My trip to Madrid in the first week of May 2003 was, by any measure, a disaster. Except for the first day I was there, the weather was less than what I expected, including rain in 4 of the 5 days. The Embassy people I was to visit were able to see me one night, but the rest of the time were busy with an unexpected visit from Colin Powell on his way to Israel. And the whole point of going was to witness the Transit of Mercury, which wasn't visible from the US - but the morning of the transit, the Madrid sky was overcast.
Nonetheless, I got in a lot of photography, and discovered that Madrid really is a beautiful city. As a child I had been here in 1985 with my family, but now it was much cleaner and modernized than I remembered, which was good. I visited all three of the major art museums and came to the conclusion that my favorite was the Thyssen, though the most impressive individual painting was Picasso's Guernica at the Reina Sofia.
My visit happened to coincide with a visit from Pope John Paul II, which didn't affect my travels at all, with a lot of signs thoughout the city commemorating the visit. The sunday I was there was the Spanish Grand Prix, in which native Spaniard Fernando Alonso - 22 years old - came in second behind Michael Schumacher. And on the Tuesday I was there, Real Madrid faced Juventus in the first leg of the Champions League semifinals. So there was a lot going on, but the weather put a pretty heavy damper on it all.
The Plaza Colon was the Pope's destination on the Sunday I was there. I was not there for the ceremony, but took this picture several days later when it was back to normal. Given that the officials expected a crowd of over half a million people, I figured it was safe to avoid the gathering.
Madrid is full of fountains and circles and plazas throughout its streets. This arch, located at the northwestern corner of Parque del Buen Retiro, is called the Puerto de Alcala, while the circle is the Plaza de la Independencia. It's a pretty arch, built in 1778 during the reign of King Carlos III. Other than that I don't know anything else.
This is the path that leads to the entrance of the Musee de Arte Renia Sofia, which is the most modern of the big three art museums in Spain. This is the museum that houses Guernica by Picasso, along with a fair amount of important works by Salvador Dali. The large structure in the center of the picture is the main elevator shaft, which is largely glass and thus affords quite impressive views while going up and down.
Gran Via splits off the Calle del Alcala and continues west from this intersection, where we see two buildings - Edificio Metropolis and Edificio Grassy - exhibiting very interesting Spanish architecture. Gran Via is one of the busiest of Madrid's streets, especially in the evening, when parts of it take on a Times-Square-like apperance, with bright lights and massive foot traffic.
My favorite buildings, though, would have to be the Torres Puerta Europa in the Plaza de Castilla. Although they are well north of the main city center, they are in a clean and spacious part of town, and as you can see from this picture, quite unique in their aspect. Leaning at 15 degrees, surrounded by a large circle of traffic (with a major bus station on the north side), this was my favorite piece of architecture in the city.

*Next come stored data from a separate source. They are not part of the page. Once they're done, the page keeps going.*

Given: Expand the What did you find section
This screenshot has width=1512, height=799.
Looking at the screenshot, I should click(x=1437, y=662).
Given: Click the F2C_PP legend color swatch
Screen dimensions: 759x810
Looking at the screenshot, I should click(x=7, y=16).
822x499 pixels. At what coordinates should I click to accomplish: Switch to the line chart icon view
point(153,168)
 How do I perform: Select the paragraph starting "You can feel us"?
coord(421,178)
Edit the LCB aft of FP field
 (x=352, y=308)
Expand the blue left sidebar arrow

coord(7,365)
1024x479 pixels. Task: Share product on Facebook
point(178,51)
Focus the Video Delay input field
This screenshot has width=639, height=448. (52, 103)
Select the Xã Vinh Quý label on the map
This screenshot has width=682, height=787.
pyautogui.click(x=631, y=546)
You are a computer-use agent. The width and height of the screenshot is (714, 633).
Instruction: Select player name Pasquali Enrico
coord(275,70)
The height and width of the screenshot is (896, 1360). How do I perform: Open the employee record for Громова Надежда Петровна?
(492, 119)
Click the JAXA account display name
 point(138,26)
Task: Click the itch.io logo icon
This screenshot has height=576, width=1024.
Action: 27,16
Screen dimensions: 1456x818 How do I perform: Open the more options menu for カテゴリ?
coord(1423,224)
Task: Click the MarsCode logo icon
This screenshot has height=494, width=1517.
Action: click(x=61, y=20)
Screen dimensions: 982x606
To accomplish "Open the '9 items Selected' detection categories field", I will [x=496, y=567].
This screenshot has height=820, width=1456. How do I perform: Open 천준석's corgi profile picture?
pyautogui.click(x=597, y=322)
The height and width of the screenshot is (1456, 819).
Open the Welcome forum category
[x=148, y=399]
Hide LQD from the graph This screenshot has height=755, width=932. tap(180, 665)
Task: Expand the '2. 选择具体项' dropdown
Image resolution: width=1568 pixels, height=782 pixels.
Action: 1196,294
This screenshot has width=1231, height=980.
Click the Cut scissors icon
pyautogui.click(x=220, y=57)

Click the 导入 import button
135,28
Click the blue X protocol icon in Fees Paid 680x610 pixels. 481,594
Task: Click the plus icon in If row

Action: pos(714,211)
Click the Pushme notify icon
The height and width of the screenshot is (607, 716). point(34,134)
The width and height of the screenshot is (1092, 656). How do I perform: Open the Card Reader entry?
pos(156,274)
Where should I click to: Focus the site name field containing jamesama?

As you might know, I love bridges; unfortunately, Madrid does not have many. But there is this one, the Viaducto de Segovia in the western part of the city just south of the Royal Palace. The Viaduct crosses over Calle de Segovia, rather than any body of water; but it is nevertheless an impressive bridge.
The Plaza de Toros is a massive bullring, which one might expect to find in this country. Located at the eastern end of the city, it is the largest bullring in the world. I did not arrive in time to see a bullfight, so I was relegated to simply looking at the outside of the ring on an off day.
Another large building in Madrid is, not surprisingly, the Palacio Real. This view is from outside the south side of the Palace, looking into the Plaza de la Armeria. I was unable to get into a tour to see the Palace due to the number of tourists there that day, but I did get a chance to explore the palace grounds, from whence I took the following pictures.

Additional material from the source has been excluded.